# Woodstock 1969 - Complet list of artists with set list!



## Ti-Ron (Mar 21, 2007)

Enjoy!

Woodstock 1969 Lineup and Songlist


----------



## mhammer (Nov 30, 2007)

Neat!

My dad wouldn't let me hitchhike to Woodstock once he saw the traffic jams on TV. But looking through the list, I'm surprised by how many of the acts I had seen, and in a few cases, met.
Richie Havens (played at our high school)
John Sebastian (saw the Lovin' Spoonful at Expo 67)
Incredible String Band (interviewed them after a concert for campus radio)
Tim Hardin (on a double bill with John Prine)
Ravi Shankar (saw several times; tiki-tiki-ta-tiki-ta-ta)
Janis Joplin (with the Full Tilt Band; at the Forum, with James Cotton opening)
The Grateful Dead (with the Jefferson Airplane in an outdoor show at Place Ville Marie)
The Who (during the tour to support "Sell Out" with Keith Moon; I think the Box Tops and the 1910 Fruitgum Company opened for them)
Jefferson Airplane
Johnny Winter (met him briefly after a show with the band that included Rick Derringer)
Paul Butterfield Blues Band (saw them after they had changed guitarists from Buzzy Feiten - at Woodstock - to Ralph Wash)

It's funny, you know. There area bunch of acts that wouldn't even be considered as "rock" any more; like Melanie, Bert Sommer, Arlo Guthrie, Joan Baez, Country Joe Macdonald, John Sebastian, Incredible String Band, or Richie Havens. Almost like a folk festival inserted into a rock festival. Some of my CEGEP colleagues went, and came back with stories about sliding barechested in the mud. Since I couldn't go, I spent the weekend going to see the Mothers of Invention 5 times, and interviewing Frank Zappa. Pretty decent runner-up prize, though I'm still sorry I didn't get to go.

********

WRITTEN EXERCISE
Carry on the Woodstock 1969 forum thread from its last post. The rows that follow have no connection to the Woodstock thread.

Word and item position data
********

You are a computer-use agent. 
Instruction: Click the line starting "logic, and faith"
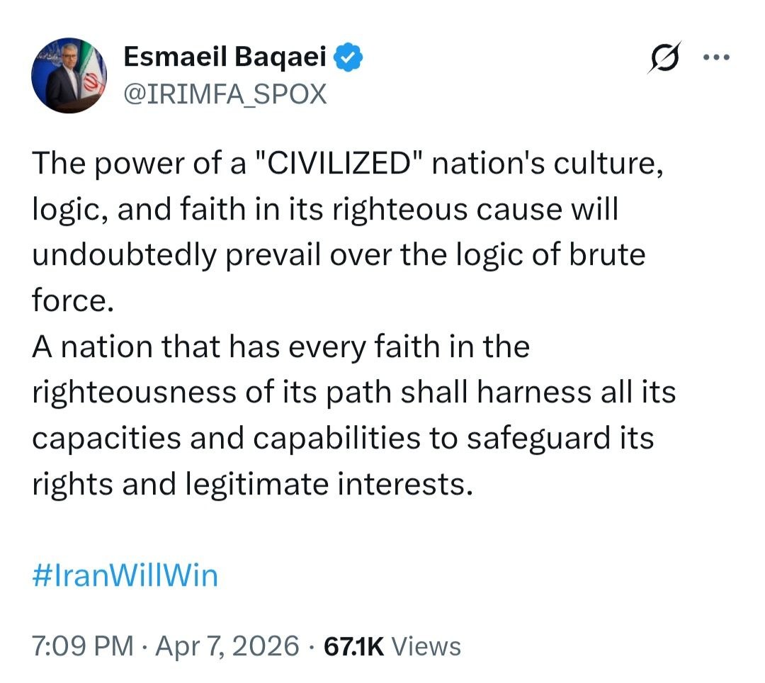325,210
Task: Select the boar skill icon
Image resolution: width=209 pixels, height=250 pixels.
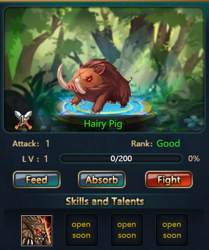Action: 37,230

********

WRITTEN ANSWER
----------



## butterknucket (Feb 5, 2006)

Very cool!


----------



## butterknucket (Feb 5, 2006)

On a side note, does footage of the entire festival exist?


----------



## Ti-Ron (Mar 21, 2007)

There's some footage over youtube:

WOODSTOCK 1969 - YouTube


----------



## Electraglide (Jan 24, 2010)

Left Van to go there. Picked up a girl around Hope who was hitching to Calgary. Figured I'd spend a day in Calgary partying......missed Woodstack completely.


----------



## Ti-Ron (Mar 21, 2007)

Just for you @mhammer


----------



## Distortion (Sep 16, 2015)

I liked Canned Heats show the best. The quality of the You Tube clips are very good .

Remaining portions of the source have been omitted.